0

I am having some difficulty in transforming part of a column into another meaning. Basically, depending on the value that a certain cell have, that value will be replaced by another one, according to "ranges". Here it is the code:

# Save some codes
threshold_count = 250 
count_diag = Counter(df['code'])
small_codes_itens = [k for k, count in count_diag.items() if count < threshold_count]

# Only codes with less than 250 
small_diagcodes = df['code'][df['code'].isin(small_codes_itens)].str.slice(start=0, stop=3, step=1)
small_diagcodes = small_diagcodes[~small_diagcodes.str.contains("[a-zA-Z]").fillna(False)]
small_diagcodes.fillna(value='1500', inplace=True)
small_diagcodes = small_diagcodes.astype(int)

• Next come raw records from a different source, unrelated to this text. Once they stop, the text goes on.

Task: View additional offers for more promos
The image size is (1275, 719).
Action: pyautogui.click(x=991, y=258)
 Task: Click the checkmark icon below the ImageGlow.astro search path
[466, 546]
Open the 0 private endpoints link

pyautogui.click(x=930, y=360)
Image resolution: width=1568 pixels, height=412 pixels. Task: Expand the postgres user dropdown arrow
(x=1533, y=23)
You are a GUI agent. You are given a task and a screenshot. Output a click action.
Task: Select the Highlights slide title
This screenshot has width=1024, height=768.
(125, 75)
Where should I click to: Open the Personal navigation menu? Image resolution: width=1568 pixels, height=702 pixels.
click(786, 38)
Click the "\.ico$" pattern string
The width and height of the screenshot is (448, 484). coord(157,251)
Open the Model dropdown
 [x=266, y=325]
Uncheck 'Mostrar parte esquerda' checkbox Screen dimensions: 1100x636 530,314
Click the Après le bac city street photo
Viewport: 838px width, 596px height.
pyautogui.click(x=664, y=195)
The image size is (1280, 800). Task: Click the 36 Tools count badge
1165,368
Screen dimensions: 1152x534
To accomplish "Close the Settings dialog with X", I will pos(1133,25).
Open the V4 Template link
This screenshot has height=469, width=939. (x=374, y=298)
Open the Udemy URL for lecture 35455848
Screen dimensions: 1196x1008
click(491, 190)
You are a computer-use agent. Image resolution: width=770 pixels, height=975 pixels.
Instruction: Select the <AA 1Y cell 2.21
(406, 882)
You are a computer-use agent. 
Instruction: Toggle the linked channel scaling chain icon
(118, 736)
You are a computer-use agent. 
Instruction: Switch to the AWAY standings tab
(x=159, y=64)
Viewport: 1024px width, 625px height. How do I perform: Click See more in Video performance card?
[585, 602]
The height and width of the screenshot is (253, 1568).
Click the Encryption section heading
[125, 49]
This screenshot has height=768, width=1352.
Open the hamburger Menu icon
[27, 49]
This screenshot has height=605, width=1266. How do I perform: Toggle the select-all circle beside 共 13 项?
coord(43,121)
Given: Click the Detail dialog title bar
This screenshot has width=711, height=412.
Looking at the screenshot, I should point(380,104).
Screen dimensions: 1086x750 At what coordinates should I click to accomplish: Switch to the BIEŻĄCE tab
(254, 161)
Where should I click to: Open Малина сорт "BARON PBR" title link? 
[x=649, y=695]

ranges = [(1, 140), (140, 240), (240, 280), (280, 290), (290, 320), (320, 390), 
               (390, 460), (460, 520), (520, 580), (580, 630), (630, 680), (680, 710),
               (710, 740), (740, 760), (760, 780), (780, 800), (800, 1000)]

# Re-code in terms of integer
for num, cat_range in enumerate(ranges):
    small_diagcodes = np.where(small_diagcodes.between(cat_range[0],cat_range[1]), num, small_diagcodes)

However, I have an error and I cannot correct it. I only know that is in the 'for' part and I also know that the problem is that when I do (isinstance(small_diagcodes, pd.Series)) before the loop is 'True' and after the loop is False. It is like converts instantly from a series to an array.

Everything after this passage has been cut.